The electronic structure of the skutterudites $\mathrm{Co}{\mathrm{Sb}}_3$, $\mathrm{Co}{\mathrm{P}}_3$, $\mathrm{La}{\mathrm{Fe}}_4{\mathrm{Sb}}_{12}$, and $\mathrm{Ce}{\mathrm{Fe}}_4{\mathrm{Sb}}_{12}$ has been investigated with x-ray photoelectron spectroscopy. The binding energies in the pnicogen and transition metal $2p$ spectra are shifted to reflect changes in the bonding character of these compounds. The asymmetric line shapes in the metal $2p$ spectra signal electronic delocalization. A plasmon loss satellite peak occurs in the Co $2p$ spectra of $\mathrm{Co}{\mathrm{Sb}}_3$ and $\mathrm{Co}{\mathrm{P}}_3$. The intensity of this peak in these and other Co-containing compounds increases with greater occupancy of the Co $3d$ band. The presence of trivalent rare earth was confirmed from the La and Ce $3d$ spectra, both of which contain shake-up satellite peaks.

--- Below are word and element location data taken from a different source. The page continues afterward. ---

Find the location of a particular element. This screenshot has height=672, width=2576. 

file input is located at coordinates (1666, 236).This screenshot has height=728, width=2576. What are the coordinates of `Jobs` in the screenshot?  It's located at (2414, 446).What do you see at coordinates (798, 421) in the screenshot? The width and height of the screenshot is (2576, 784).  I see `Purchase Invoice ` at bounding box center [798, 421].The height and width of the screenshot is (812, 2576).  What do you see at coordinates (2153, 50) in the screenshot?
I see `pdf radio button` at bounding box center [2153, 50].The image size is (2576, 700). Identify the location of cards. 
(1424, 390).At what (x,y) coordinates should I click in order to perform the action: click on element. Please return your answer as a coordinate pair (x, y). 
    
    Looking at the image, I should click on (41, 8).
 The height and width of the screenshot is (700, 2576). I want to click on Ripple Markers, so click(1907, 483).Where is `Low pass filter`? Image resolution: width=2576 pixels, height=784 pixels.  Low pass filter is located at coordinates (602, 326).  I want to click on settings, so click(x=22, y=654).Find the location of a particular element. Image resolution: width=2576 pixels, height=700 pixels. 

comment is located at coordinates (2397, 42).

A second satellite peak, attributable to two-core-hole processes, also appears in the La $3d$ spectrum of $\mathrm{La}{\mathrm{Fe}}_4{\mathrm{Sb}}_{12}$ but not in $\mathrm{La}{\mathrm{Fe}}_4{\mathrm{P}}_{12}$, indicating the involvement of La-Sb covalent bonding and the population of La $4f$ conduction states in the former. This peak is absent in the Ce $3d$ spectrum of $\mathrm{Ce}{\mathrm{Fe}}_4{\mathrm{Sb}}_{12}$ because a $4f^1$ state is located below the Fermi edge. Fitting of the valence band spectra for all four compounds led to the formulations $\left({\mathrm{Co}}^{3+}\right){\left(P{n}^{1-}\right)}_3$ and $\left(R^{3+}\right){\left({\mathrm{Fe}}^{2+}\right)}_4{\left({\mathrm{Sb}}^{1-}\right)}_{12}$, with the electron deficiency in the rare-earth containing compounds being represented by a hole in the valence band.